Split Testing: Interpreting An Example
Case Studies - Justin Premick - November 8th, 2006 - PermalinkI brought up the topic of split testing a while back. However, I didn’t have a sample split test to refer you to at the time.
So, I went back and found an example. Let’s take a look at a split test, what was varied, and what we might infer from our results.
The following stats are from a message that we sent out to our AWeber Test Drive subscribers to inform them about a new article on our website. Open percentages for each appear in the right-hand column.

The complete subjects were:
Learn How to Get More Customers from Free Downloads
{!firstname_fix} Learns How to Convert Free Downloads to Customers
Converting More Free Downloads to Paid Customers
Conversion Secrets for Free Downloads to Paid Customers
By looking at the open rate statistics, we see that the message with subject Conversion Secrets for Free Downloads to Paid Customers garnered the best open rate at 20.6%.
So what do we learn from this?
First of all, all four messages were sent at the same time, so differences in send date and time did not contribute to the difference in open rates. Also, the content of the messages is identical, so any effects due to content filtering would be based on the subject only, which is what we’re testing.
The use of the word “Secrets” contributed to a greater open rate. It implies that the information in the message is not widely known, and is valuable due to that scarcity.
I attribute the success of the next-best subject to personalization.
Including the recipient’s first name didn’t get us as high an open rate as using the word “Secrets,” but it did get a better open rate than not using “Secrets” nor personalization.
A future message might use a subject that included personalization and a psychological trigger such as the word “Secrets” to maximize open rates.

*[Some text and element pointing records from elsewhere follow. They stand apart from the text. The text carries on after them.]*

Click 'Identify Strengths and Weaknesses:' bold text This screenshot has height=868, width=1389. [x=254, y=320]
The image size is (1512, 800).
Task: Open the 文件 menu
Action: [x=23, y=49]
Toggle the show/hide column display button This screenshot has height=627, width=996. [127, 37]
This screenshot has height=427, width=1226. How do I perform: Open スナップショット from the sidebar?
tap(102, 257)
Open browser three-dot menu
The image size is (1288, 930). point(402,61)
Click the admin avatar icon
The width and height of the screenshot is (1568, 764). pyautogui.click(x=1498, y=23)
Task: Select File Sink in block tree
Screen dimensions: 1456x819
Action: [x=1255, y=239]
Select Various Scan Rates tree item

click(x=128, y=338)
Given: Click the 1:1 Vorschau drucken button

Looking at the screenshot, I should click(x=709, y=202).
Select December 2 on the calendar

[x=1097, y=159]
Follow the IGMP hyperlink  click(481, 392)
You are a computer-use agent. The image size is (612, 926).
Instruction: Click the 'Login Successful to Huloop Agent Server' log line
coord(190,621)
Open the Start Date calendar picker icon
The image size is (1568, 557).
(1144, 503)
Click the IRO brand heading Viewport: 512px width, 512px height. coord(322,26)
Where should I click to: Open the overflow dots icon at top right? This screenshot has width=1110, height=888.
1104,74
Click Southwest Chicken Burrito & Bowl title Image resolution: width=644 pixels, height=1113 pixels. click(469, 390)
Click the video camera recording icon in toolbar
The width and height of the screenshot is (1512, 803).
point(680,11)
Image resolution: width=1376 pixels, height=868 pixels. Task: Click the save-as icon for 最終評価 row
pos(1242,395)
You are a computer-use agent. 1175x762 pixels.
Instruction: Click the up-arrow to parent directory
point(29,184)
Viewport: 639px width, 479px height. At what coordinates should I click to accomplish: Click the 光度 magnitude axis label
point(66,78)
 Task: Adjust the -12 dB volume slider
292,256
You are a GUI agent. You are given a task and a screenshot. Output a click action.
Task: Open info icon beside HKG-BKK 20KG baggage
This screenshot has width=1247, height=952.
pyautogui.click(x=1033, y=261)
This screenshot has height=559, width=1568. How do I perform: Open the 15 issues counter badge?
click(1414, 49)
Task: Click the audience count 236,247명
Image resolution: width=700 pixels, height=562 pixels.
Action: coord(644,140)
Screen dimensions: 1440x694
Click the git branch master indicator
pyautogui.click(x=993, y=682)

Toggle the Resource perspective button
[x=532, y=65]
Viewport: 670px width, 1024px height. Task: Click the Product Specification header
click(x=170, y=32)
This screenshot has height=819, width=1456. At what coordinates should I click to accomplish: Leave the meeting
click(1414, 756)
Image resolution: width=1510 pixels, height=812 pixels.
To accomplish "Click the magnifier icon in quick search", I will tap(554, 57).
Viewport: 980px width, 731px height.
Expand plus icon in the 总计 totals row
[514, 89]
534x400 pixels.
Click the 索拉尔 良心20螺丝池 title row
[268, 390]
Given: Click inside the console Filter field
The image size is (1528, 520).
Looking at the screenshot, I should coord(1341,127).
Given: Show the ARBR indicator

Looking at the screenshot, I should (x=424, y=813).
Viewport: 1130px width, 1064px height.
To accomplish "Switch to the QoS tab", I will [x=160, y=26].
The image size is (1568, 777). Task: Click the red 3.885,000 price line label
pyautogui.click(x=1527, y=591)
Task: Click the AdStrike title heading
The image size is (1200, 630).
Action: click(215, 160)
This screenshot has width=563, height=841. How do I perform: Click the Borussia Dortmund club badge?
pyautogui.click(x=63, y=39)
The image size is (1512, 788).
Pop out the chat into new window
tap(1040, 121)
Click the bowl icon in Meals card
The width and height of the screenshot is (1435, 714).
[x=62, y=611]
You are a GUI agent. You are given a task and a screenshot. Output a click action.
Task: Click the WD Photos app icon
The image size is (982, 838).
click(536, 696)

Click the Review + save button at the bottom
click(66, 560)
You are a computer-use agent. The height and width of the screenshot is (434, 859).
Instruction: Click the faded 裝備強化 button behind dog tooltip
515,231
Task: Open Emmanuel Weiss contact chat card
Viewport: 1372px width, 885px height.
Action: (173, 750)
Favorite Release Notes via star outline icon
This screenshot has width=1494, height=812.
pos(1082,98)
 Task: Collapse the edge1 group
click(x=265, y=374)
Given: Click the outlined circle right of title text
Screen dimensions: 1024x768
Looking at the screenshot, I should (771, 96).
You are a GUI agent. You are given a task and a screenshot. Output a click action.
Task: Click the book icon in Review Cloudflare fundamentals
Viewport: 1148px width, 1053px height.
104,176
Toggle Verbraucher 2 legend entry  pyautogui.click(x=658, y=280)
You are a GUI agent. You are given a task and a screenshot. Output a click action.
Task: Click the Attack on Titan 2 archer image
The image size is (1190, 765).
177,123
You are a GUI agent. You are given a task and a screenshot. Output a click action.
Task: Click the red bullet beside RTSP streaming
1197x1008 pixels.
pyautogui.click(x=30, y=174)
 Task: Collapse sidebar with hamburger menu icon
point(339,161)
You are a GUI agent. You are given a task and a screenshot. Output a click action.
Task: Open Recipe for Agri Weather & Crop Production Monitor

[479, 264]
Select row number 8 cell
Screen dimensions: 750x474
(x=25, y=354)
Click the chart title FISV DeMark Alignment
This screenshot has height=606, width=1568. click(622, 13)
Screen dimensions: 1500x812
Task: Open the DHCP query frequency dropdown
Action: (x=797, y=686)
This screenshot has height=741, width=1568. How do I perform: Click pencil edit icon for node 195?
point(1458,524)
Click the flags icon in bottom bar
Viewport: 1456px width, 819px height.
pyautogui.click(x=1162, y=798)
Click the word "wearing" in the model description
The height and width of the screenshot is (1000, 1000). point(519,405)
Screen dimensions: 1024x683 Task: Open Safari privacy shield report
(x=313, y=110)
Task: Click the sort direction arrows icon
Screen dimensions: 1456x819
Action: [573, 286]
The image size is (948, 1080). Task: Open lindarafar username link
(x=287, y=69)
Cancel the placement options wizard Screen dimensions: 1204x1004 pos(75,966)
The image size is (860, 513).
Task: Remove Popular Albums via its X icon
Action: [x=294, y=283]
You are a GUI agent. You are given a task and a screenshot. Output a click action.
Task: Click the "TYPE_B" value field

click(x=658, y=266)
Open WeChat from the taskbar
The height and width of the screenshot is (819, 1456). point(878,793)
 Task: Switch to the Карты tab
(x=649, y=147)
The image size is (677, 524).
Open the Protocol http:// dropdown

This entry was posted on Wednesday, November 8th, 2006 at 2:00 pm and is filed under Case Studies. You can follow any responses to this entry through the RSS 2.0 feed. You can leave a comment response, trackback from your own site, or permalink.

November 8th, 2006 at 2:53 pm
Be careful when split testing that your sample size is valid.
As a real eye-opener, try split testing identical pages. The results will NOT be evenly distributed.
This means that you want to see an ever-increasing difference between your test pages and that the sample size be sufficiently large (I use at least 250 hits for at least one of the pages).
I’m not sure how much confidence I would give to Justin’s example as the percentage differences between the four groups are so small. The critical question is: How large was the sample size?
November 8th, 2006 at 3:03 pm
Steve,
You’re absolutely correct in stating that a sample size must be sufficiently large before we start testing and drawing conclusions. After all, if you send a message to 10 people, and 2 of them open it, that’s a 20% open rate, but it’s still only 2 opens.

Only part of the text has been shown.